▸ Given request
Reproduce all of the data below line for line, keeping every character the same.

----------------

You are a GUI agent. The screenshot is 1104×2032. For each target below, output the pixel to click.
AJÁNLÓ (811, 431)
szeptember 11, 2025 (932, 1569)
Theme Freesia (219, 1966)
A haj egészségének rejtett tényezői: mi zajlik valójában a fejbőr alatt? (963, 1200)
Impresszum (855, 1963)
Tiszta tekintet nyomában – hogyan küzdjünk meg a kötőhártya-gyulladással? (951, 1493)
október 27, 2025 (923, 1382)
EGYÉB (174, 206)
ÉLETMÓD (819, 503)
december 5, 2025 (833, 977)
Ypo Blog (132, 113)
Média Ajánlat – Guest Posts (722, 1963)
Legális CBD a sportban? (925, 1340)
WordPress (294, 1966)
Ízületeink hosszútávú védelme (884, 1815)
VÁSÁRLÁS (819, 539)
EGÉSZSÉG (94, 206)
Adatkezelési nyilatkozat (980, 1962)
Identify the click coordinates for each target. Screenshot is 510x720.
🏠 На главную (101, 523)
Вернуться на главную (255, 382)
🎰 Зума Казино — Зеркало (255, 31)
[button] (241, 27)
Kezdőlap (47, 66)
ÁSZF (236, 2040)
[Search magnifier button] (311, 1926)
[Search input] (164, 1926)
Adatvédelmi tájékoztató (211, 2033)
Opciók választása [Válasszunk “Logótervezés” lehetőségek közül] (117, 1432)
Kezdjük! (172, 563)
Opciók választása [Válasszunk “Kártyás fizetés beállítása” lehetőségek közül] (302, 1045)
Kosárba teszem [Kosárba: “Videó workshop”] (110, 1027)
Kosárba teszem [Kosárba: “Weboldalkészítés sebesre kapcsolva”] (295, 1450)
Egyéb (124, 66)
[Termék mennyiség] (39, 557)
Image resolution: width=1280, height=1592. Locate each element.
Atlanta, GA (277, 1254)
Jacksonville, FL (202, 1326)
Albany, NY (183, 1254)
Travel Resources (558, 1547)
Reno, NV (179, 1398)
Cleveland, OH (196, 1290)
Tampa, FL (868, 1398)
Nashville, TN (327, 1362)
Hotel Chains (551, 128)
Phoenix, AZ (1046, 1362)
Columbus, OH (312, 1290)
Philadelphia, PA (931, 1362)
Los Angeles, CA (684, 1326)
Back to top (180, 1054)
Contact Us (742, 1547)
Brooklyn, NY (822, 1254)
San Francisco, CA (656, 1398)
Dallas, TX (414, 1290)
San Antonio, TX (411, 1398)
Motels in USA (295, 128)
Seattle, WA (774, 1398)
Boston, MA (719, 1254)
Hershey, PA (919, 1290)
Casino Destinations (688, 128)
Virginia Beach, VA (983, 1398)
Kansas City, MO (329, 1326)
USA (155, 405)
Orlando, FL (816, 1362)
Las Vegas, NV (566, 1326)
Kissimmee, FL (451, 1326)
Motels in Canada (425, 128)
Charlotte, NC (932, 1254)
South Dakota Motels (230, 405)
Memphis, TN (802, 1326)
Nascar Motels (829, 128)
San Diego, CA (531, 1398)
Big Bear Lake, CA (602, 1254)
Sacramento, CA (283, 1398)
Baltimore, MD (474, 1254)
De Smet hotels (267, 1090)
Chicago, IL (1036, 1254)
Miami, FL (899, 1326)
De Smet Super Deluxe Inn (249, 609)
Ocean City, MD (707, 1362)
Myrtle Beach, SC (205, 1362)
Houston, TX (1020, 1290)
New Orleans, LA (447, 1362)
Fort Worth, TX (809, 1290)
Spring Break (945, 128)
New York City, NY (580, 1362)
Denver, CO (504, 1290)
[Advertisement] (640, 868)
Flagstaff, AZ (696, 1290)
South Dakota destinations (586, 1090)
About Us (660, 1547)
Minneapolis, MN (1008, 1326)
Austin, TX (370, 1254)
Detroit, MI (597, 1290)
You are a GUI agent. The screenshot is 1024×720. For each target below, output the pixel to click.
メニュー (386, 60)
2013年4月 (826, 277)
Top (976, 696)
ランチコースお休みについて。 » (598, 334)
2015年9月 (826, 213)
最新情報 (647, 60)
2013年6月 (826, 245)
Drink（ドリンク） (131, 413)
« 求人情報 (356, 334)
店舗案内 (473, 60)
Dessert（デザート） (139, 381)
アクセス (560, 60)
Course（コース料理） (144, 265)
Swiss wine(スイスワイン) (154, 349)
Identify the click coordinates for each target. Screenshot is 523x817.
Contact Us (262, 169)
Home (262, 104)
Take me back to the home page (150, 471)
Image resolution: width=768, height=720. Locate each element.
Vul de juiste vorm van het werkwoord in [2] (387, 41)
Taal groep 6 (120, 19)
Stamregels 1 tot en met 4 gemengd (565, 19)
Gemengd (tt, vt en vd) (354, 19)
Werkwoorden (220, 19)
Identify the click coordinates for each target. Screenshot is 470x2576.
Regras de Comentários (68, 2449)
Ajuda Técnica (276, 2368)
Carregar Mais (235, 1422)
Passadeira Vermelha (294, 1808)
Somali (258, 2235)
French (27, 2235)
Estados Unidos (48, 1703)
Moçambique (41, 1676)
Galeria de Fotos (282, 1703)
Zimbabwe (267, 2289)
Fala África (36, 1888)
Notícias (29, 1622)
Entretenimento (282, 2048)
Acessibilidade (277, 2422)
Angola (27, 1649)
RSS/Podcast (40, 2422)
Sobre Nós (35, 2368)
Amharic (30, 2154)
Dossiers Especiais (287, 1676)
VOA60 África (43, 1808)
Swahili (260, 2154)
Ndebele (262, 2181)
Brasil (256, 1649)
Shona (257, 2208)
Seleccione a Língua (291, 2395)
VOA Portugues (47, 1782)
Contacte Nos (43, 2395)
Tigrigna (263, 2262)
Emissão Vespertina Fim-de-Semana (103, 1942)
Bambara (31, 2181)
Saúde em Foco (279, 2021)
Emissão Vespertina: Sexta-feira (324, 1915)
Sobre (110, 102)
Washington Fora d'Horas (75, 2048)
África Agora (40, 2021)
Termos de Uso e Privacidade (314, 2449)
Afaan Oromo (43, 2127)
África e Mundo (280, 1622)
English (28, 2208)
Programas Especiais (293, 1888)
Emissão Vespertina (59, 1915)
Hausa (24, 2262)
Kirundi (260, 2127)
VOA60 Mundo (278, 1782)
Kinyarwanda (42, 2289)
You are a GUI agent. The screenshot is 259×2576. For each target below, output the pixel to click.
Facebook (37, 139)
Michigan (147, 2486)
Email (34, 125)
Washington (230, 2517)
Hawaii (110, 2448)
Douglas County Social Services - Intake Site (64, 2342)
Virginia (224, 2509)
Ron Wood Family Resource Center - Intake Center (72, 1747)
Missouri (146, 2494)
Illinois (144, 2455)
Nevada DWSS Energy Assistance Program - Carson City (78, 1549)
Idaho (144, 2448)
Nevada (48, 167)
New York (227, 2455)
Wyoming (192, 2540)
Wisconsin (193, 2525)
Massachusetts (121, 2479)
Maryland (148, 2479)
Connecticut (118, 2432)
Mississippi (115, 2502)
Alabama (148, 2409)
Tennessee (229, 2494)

----------------

▸ Solution to the problem
You are a GUI agent. The screenshot is 1104×2032. For each target below, output the pixel to click.
AJÁNLÓ (811, 431)
szeptember 11, 2025 (932, 1569)
Theme Freesia (219, 1966)
A haj egészségének rejtett tényezői: mi zajlik valójában a fejbőr alatt? (963, 1200)
Impresszum (855, 1963)
Tiszta tekintet nyomában – hogyan küzdjünk meg a kötőhártya-gyulladással? (951, 1493)
október 27, 2025 (923, 1382)
EGYÉB (174, 206)
ÉLETMÓD (819, 503)
december 5, 2025 (833, 977)
Ypo Blog (132, 113)
Média Ajánlat – Guest Posts (722, 1963)
Legális CBD a sportban? (925, 1340)
WordPress (294, 1966)
Ízületeink hosszútávú védelme (884, 1815)
VÁSÁRLÁS (819, 539)
EGÉSZSÉG (94, 206)
Adatkezelési nyilatkozat (980, 1962)
Identify the click coordinates for each target. Screenshot is 510x720.
🏠 На главную (101, 523)
Вернуться на главную (255, 382)
🎰 Зума Казино — Зеркало (255, 31)
[button] (241, 27)
Kezdőlap (47, 66)
ÁSZF (236, 2040)
[Search magnifier button] (311, 1926)
[Search input] (164, 1926)
Adatvédelmi tájékoztató (211, 2033)
Opciók választása [Válasszunk “Logótervezés” lehetőségek közül] (117, 1432)
Kezdjük! (172, 563)
Opciók választása [Válasszunk “Kártyás fizetés beállítása” lehetőségek közül] (302, 1045)
Kosárba teszem [Kosárba: “Videó workshop”] (110, 1027)
Kosárba teszem [Kosárba: “Weboldalkészítés sebesre kapcsolva”] (295, 1450)
Egyéb (124, 66)
[Termék mennyiség] (39, 557)
Image resolution: width=1280, height=1592. Locate each element.
Atlanta, GA (277, 1254)
Jacksonville, FL (202, 1326)
Albany, NY (183, 1254)
Travel Resources (558, 1547)
Reno, NV (179, 1398)
Cleveland, OH (196, 1290)
Tampa, FL (868, 1398)
Nashville, TN (327, 1362)
Hotel Chains (551, 128)
Phoenix, AZ (1046, 1362)
Columbus, OH (312, 1290)
Philadelphia, PA (931, 1362)
Los Angeles, CA (684, 1326)
Back to top (180, 1054)
Contact Us (742, 1547)
Brooklyn, NY (822, 1254)
San Francisco, CA (656, 1398)
Dallas, TX (414, 1290)
San Antonio, TX (411, 1398)
Motels in USA (295, 128)
Seattle, WA (774, 1398)
Boston, MA (719, 1254)
Hershey, PA (919, 1290)
Casino Destinations (688, 128)
Virginia Beach, VA (983, 1398)
Kansas City, MO (329, 1326)
USA (155, 405)
Orlando, FL (816, 1362)
Las Vegas, NV (566, 1326)
Kissimmee, FL (451, 1326)
Motels in Canada (425, 128)
Charlotte, NC (932, 1254)
South Dakota Motels (230, 405)
Memphis, TN (802, 1326)
Nascar Motels (829, 128)
San Diego, CA (531, 1398)
Big Bear Lake, CA (602, 1254)
Sacramento, CA (283, 1398)
Baltimore, MD (474, 1254)
De Smet hotels (267, 1090)
Chicago, IL (1036, 1254)
Miami, FL (899, 1326)
De Smet Super Deluxe Inn (249, 609)
Ocean City, MD (707, 1362)
Myrtle Beach, SC (205, 1362)
Houston, TX (1020, 1290)
New Orleans, LA (447, 1362)
Fort Worth, TX (809, 1290)
Spring Break (945, 128)
New York City, NY (580, 1362)
Denver, CO (504, 1290)
[Advertisement] (640, 868)
Flagstaff, AZ (696, 1290)
South Dakota destinations (586, 1090)
About Us (660, 1547)
Minneapolis, MN (1008, 1326)
Austin, TX (370, 1254)
Detroit, MI (597, 1290)
You are a GUI agent. The screenshot is 1024×720. For each target below, output the pixel to click.
メニュー (386, 60)
2013年4月 (826, 277)
Top (976, 696)
ランチコースお休みについて。 » (598, 334)
2015年9月 (826, 213)
最新情報 (647, 60)
2013年6月 (826, 245)
Drink（ドリンク） (131, 413)
« 求人情報 (356, 334)
店舗案内 (473, 60)
Dessert（デザート） (139, 381)
アクセス (560, 60)
Course（コース料理） (144, 265)
Swiss wine(スイスワイン) (154, 349)
Identify the click coordinates for each target. Screenshot is 523x817.
Contact Us (262, 169)
Home (262, 104)
Take me back to the home page (150, 471)
Image resolution: width=768, height=720. Locate each element.
Vul de juiste vorm van het werkwoord in [2] (387, 41)
Taal groep 6 (120, 19)
Stamregels 1 tot en met 4 gemengd (565, 19)
Gemengd (tt, vt en vd) (354, 19)
Werkwoorden (220, 19)
Identify the click coordinates for each target. Screenshot is 470x2576.
Regras de Comentários (68, 2449)
Ajuda Técnica (276, 2368)
Carregar Mais (235, 1422)
Passadeira Vermelha (294, 1808)
Somali (258, 2235)
French (27, 2235)
Estados Unidos (48, 1703)
Moçambique (41, 1676)
Galeria de Fotos (282, 1703)
Zimbabwe (267, 2289)
Fala África (36, 1888)
Notícias (29, 1622)
Entretenimento (282, 2048)
Acessibilidade (277, 2422)
Angola (27, 1649)
RSS/Podcast (40, 2422)
Sobre Nós (35, 2368)
Amharic (30, 2154)
Dossiers Especiais (287, 1676)
VOA60 África (43, 1808)
Swahili (260, 2154)
Ndebele (262, 2181)
Brasil (256, 1649)
Shona (257, 2208)
Seleccione a Língua (291, 2395)
VOA Portugues (47, 1782)
Contacte Nos (43, 2395)
Tigrigna (263, 2262)
Emissão Vespertina Fim-de-Semana (103, 1942)
Bambara (31, 2181)
Saúde em Foco (279, 2021)
Emissão Vespertina: Sexta-feira (324, 1915)
Sobre (110, 102)
Washington Fora d'Horas (75, 2048)
África Agora (40, 2021)
Termos de Uso e Privacidade (314, 2449)
Afaan Oromo (43, 2127)
África e Mundo (280, 1622)
English (28, 2208)
Programas Especiais (293, 1888)
Emissão Vespertina (59, 1915)
Hausa (24, 2262)
Kirundi (260, 2127)
VOA60 Mundo (278, 1782)
Kinyarwanda (42, 2289)
You are a GUI agent. The screenshot is 259×2576. For each target below, output the pixel to click.
Facebook (37, 139)
Michigan (147, 2486)
Email (34, 125)
Washington (230, 2517)
Hawaii (110, 2448)
Douglas County Social Services - Intake Site (64, 2342)
Virginia (224, 2509)
Ron Wood Family Resource Center - Intake Center (72, 1747)
Missouri (146, 2494)
Illinois (144, 2455)
Nevada DWSS Energy Assistance Program - Carson City (78, 1549)
Idaho (144, 2448)
Nevada (48, 167)
New York (227, 2455)
Wyoming (192, 2540)
Wisconsin (193, 2525)
Massachusetts (121, 2479)
Maryland (148, 2479)
Connecticut (118, 2432)
Mississippi (115, 2502)
Alabama (148, 2409)
Tennessee (229, 2494)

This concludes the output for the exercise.